Sunday, December 02, 2012

review : Markesot Bertutur



Sudah beberapa kali saya membaca buku karya Emha Ainun Nadjib, namun sepertinya buku ini yang paling memberi banyak pelajaran “hidup” dan kesan yang cukup mendalam (ya iyalah, lha wong baru selesai dibaca, hehehe). Meski pada awal buka buku, sempat agak kecewa karena ternyata ini adalah buku yang terbit ulang, setelah sukses di tahun2 penerbitan awalnya, namun makin mendekati halaman akhir, ternyata masih banyak isi dari buku ini yang relevan dengan kondisi kehidupan kita sekarang ini.

Buku ini diterbitkan pertama kali tahun 1993, hmm, tahun segitu saya baru duduk di bangku kelas lima SD, jelaslah belum ngerti tentang apa dan siapa itu Markesot, meski sebenarnya artikel2 dalam buku ini adalah ‘rangkuman’ dari artikel rutin Markesot yang diterbitkan salah satu koran ternama di Jawa Timur.
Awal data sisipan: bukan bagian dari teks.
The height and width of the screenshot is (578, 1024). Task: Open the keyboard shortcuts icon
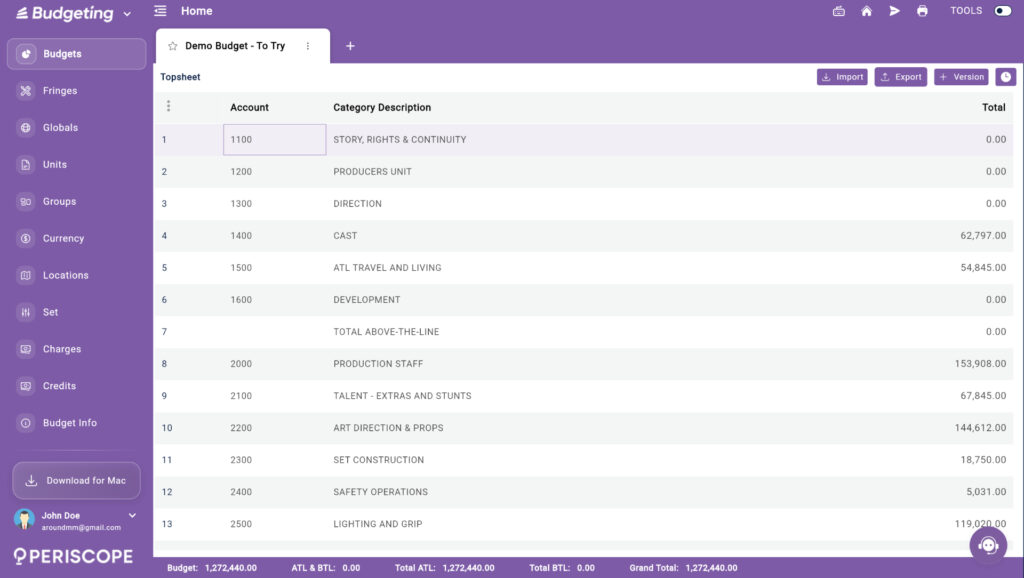click(x=838, y=11)
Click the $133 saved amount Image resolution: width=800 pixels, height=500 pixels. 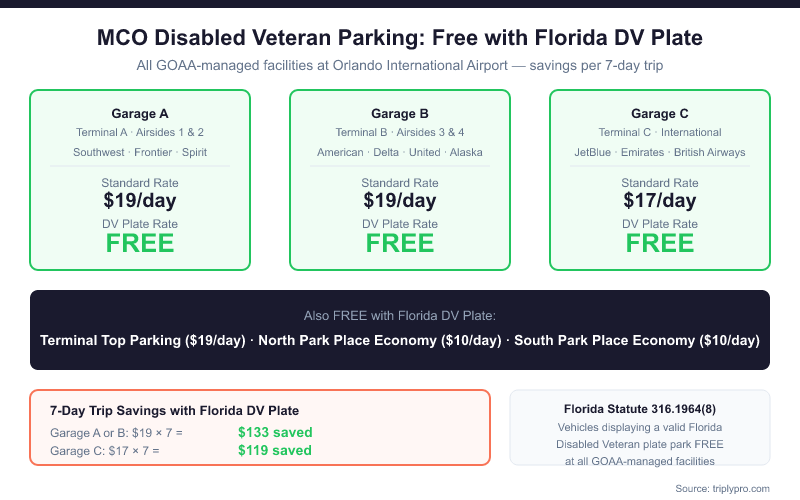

Bahkan, sempat saya membaca, secara tidak sengaja, pihak penerbit sempat meragukan isi cerita di buku ini, karena sekali lagi, tulisan2 ini digarap Emha / Cak Nun berdasarkan kondisi yang sedang hangat waktu itu, sekitar tahun 1990an. Bagi anda yang sudah memasuki usia remaja saat itu, mungkin buku ini akan jadi flash back yang sangat baik bagi memori anda. Namun bagi generasi seperti saya, sangat membantu dalam ‘mengetahui’ kondisi masyarakat, terutama di Jawa Timur, tempat kelahiran saya, dimana istilah “mbambung”, “sak karepe dhewe”, “diamput” dan istilah khas jawa-timuran, menjadi terasa de-javu dan membenarkan setiap omongan dari Markesot.
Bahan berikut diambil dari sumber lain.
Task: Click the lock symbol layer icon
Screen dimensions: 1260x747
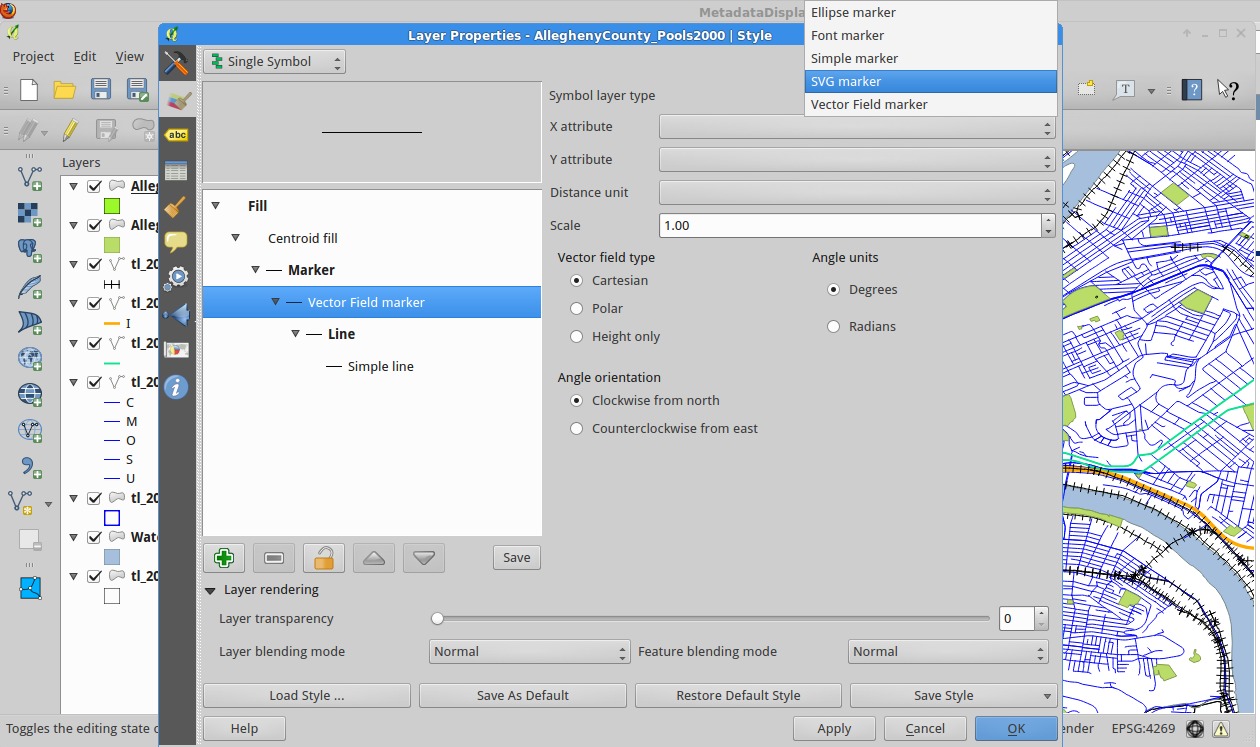Action: [x=324, y=558]

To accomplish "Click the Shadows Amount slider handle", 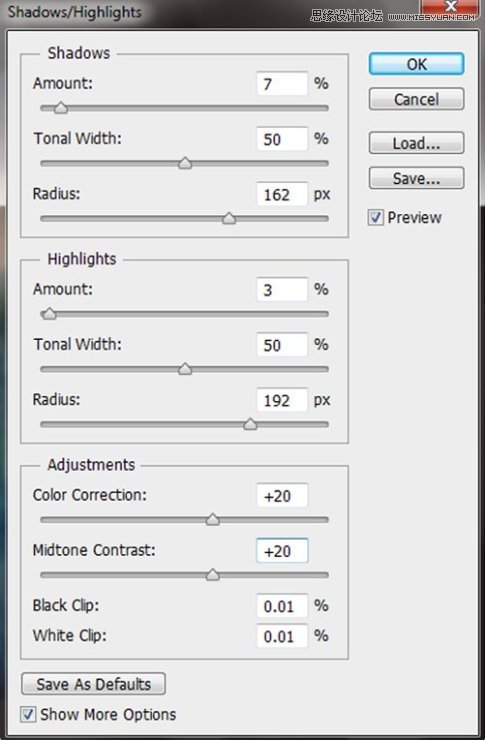I will [x=60, y=108].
Beberapa istilah akademis, memang sampai sekarang masih saya rasakan sulit dimengerti dan terlalu ‘tinggi’, meski sebenarnya ‘kata-kata’ tadi adalah hal umum yang gampang kita jumpai dalam rubrik tajuk rencana pada koran2 di sekitar kita. Saya memang belum bisa rutin membaca koran tiap hari, namun membaca setiap kisah Markesot ini, cukuplah bagi saya untuk mengetahui bagaimana kondisi masyarakat “mbambung” saat ini, dan relevansi-nya terhadap kehidupan kita sekarang.

Ada beberapa nilai yang menurut saya, telah memberikan nilai inspiratif, yang tentunya akan saya usahakan untuk diterapkan dalam menjalani kehidupan ini, yaitu :

  1. Nilai agama tidak pernah berubah, dan ajaran yang sudah ditetapkan berisi tentang petunjuk / kaidah kehidupan, yang insyaallah akan menuntun kita kepada kehidupan yang sejahtera.
  2. Saya setuju dengan Markesot, bahwa leluhur kita mengajarkan agama sebagai algojo, aturan2 yang keras, yang terlalu membatasi, sehingga kebanyakan dari kita menganggap agama sebagai aturan hukum yang mengikat dan sekali lagi, membatasi. Bukankah akan nikmat jika kita merubah pola pikir kita terhadap agama layaknya nilai2 budaya yang berlaku dalam kehidupan kita? Mencoba untuk berubah, akan sangat lebih baik, daripada berdiam diri meski kita tahu bahwa itu hal itu kurang tepat? Iya tho,
  3. Hidup adalah perjuangan, Allah yang akan menilainya. Tidaklah perlu kita berkeluh kesah, karena hidup sudah ada aturannya, dan yakinlah bahwa Allah memberikan ujian kepada makhluk-Nya dengan kepastian bahwa mereka akan sanggup menghadapinya. Segala kenikmatan di dunia ini, anggaplah sebagai bonus awal dari hasil jerih payah kita berjuang.
  4. Anda termasuk kaum cerdik pandai atau “wong pinter” yang berkesempatan menjadi pemimpin? Ojo lali wong cilik ya, wong mbambung yang telah memberikan amanah untuk Anda pimpin,
  5. Nikmati hidup ini! Anda sudah berjuang setiap hari, setiap saat bergumul dengan jerih payah, untuk apa jika malah terjerumus dalam kesibukan yang terus-menerus tanpa bisa merasakan apa yang telah Anda hasilkan?! Tapi ingat, janganlah berlebihan, bukankah ajaran agama pun tidak menyukai hal-hal yang berlebihan.


Cukup sekian dari Markesot, dengar2 ada sekuelnya, tapi apakah penerbit kembali berani menerbitkannya? Kita tunggu saja.